Casey powering ahead

By Andrew Cantwell

The Casey City Council region remains a national growth powerhouse with a cashed-up council and – subject to easing Covid restrictions – a growing sense of optimism in the future.

Details are revealed in Casey City Council’s annual report, released at the meeting of administrators on Tuesday 20 October.

The report noted that the fast-growing Casey community was ranked second in Victoria and fourth in the nation, with 13,700 moving in each year on average. The estimated current population of 369,000 is expected to rise to over 549,000 in the next 20 years, with Clyde and Clyde North to absorb the majority of new residents.

The financial reports revealed a surplus of $169 million on revenue of $522 million. The surplus is made up mostly by developer contributions from developments and subdivisions, that will be used for future infrastructure on estates.

Other notable numbers include:

· The council’s debt at a very reasonable 22 per cent of rates revenue, down from about 31 per cent two years ago.

· Staffing numbers ran to 1818 actual full-time, part-time and casual employees; or 1186 equivalent full-timers.

· An impressive list of some 270 community grants totalled just over $1.2 million.

· A detailed breakdown of how the council budget is spent – and the proportion to each major area of activity..

The city’s financials have also been given a clean bill of health by the Auditor-General’s office.

In her introduction in the report, chief administrator Noelene Duff acknowledged the challenges faced by Casey, with the sacking of the council and ongoing IBAC investigation – currently suspended due to the Covid pandemic – and the consequent stresses on staff and the community.

Ms Duff said that addressing governance issues and restoring the public’s trust in the council’s decision making were key emphases, and major steps had already been taken to review and clarify roles and policies – including the significant step of removing most planning decisions from council consideration.

The Covid pandemic had also presented numerous challenges affecting the business of council, with many services moved online to ensure continued care for vulnerable residents, significant relief measures for business and ratepayers, and the adoption of a ‘Be Kind Casey’ campaign to help keep community spirits high.

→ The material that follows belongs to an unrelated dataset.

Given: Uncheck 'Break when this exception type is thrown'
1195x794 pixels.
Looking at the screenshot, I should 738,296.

Ms Duff said that despite the challenges, there had been significant work completed on community facilities, including at sporting and recreation at Casey Fields and Endeavour Hills, and community centre works at Hunt Club, Botanic Ridge and Ramlegh.

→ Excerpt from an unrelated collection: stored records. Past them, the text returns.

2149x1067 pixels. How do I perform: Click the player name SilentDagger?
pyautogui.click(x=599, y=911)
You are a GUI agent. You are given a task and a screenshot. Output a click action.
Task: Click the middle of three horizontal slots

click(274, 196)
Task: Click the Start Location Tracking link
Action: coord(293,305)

The council also undertook advocacy efforts relating to state regional parks and transport.

CEO Glenn Patterson echoed many of those comments in his introduction in the report, also noting that the challenges had extended to assisting staff to work remotely, and to putting in appropriate well-being and health and safety measures for staff and the community.

The adoption of new technologies and innovation in service delivery had been crucial to meeting those challenges, he said.

Mr Patterson also made the point of acknowledging that while the conduct of some former councillors had been called into question through the IBAC inquiry, there had been no claims of wrongdoing or impropriety against staff. On the contrary, he said, staff were to be admired for the dedication and focus on supporting and improving the lives of Casey residents despite the many challenges.

The organisation was committed, he said, to improving transparency of decision making and community engagement as it worked to provide infrastructure and services to the growing and diverse communities of Casey.

The council’s annual report was noted by administrators at Tuesday’s council meeting, and is now open for Casey residents to review.